DOI: 10.3390/v18070714 ISSN: 1999-4915

Whole-Genome Sequencing for High-Consequence Emerging RNA Viruses: Strategy Selection for Bundibugyo Virus Disease Under 2026 Outbreak Constraints

Katharina Kopp

Whole-genome sequencing (WGS) is central to outbreak response for high-consequence ribonucleic acid (RNA) viruses, but useful genomes depend on workflow design, sample quality, biosafety, diagnostic breadth, infrastructure, and bioinformatics as much as sequencing platform. The 2026 Bundibugyo virus disease outbreak in the Democratic Republic of the Congo and Uganda provides a case example. Bundibugyo virus (BDBV) was already known from the 2007–2008 Uganda and 2012 Democratic Republic of the Congo outbreaks, but sparse historical genome sampling, Ebola virus-centered diagnostic assumptions, non-specific febrile and viral hemorrhagic fever presentations, and difficult field conditions created a need for broad differential diagnosis, rapid species assignment, and representative genome generation. This review compares outbreak WGS strategies by the degree of prior viral sequence knowledge required, distinguishing direct RNA sequencing, random-primed complementary DNA (cDNA) sequencing, sequence-independent amplified cDNA sequencing, background-depleted or particle-enriched cDNA sequencing, probe-based hybrid capture, tiled amplicon sequencing, portable field sequencing, culture-derived sequencing, and associated bioinformatics workflows.

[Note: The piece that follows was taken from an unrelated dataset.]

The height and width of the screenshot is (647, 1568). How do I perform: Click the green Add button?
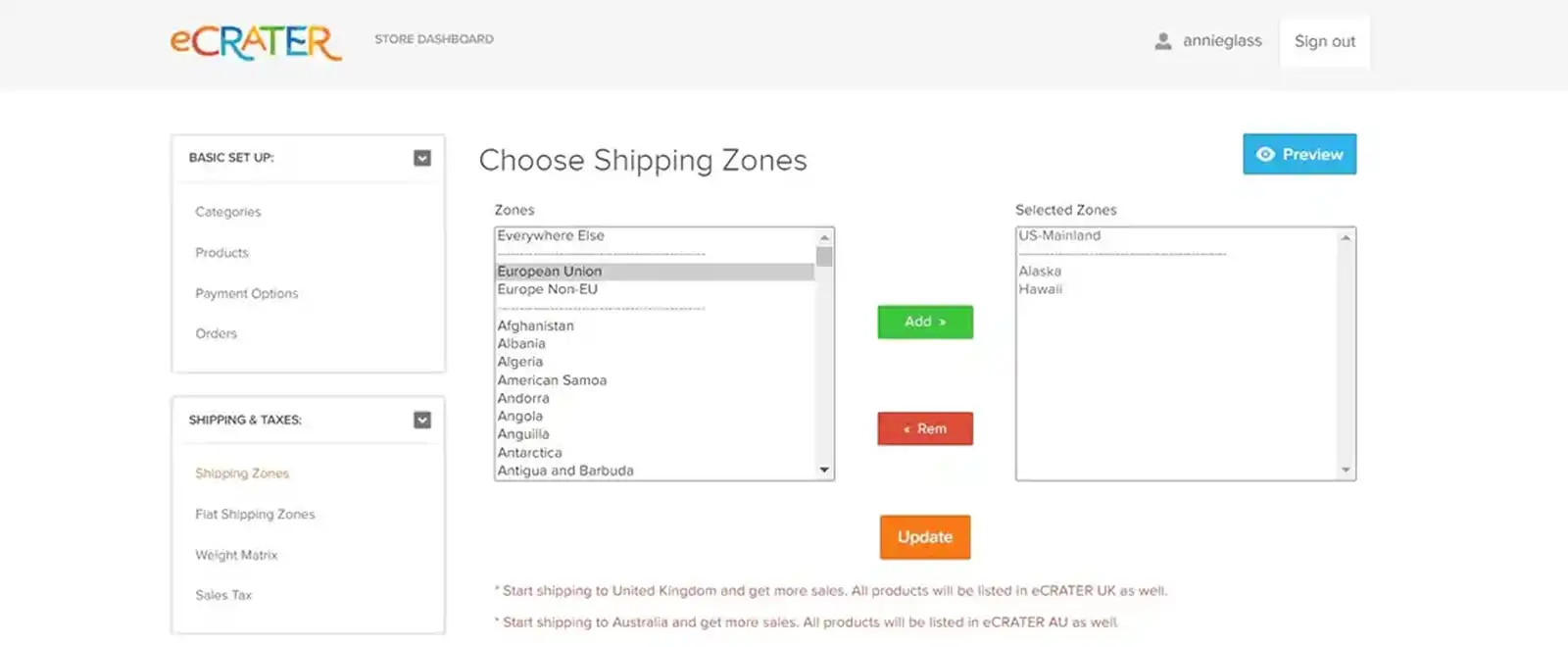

For BDBV-like outbreaks, the most defensible strategy is staged and adaptive: broad viral hemorrhagic fever and febrile illness differential testing at recognition; Filoviridae-wide testing when filovirus disease remains plausible; divergence-tolerant first-genome recovery; quantification-cycle-informed sequencing prioritization without BDBV-only diagnostic narrowing; validated amplicon scale-up; and representative sequencing across locations and time.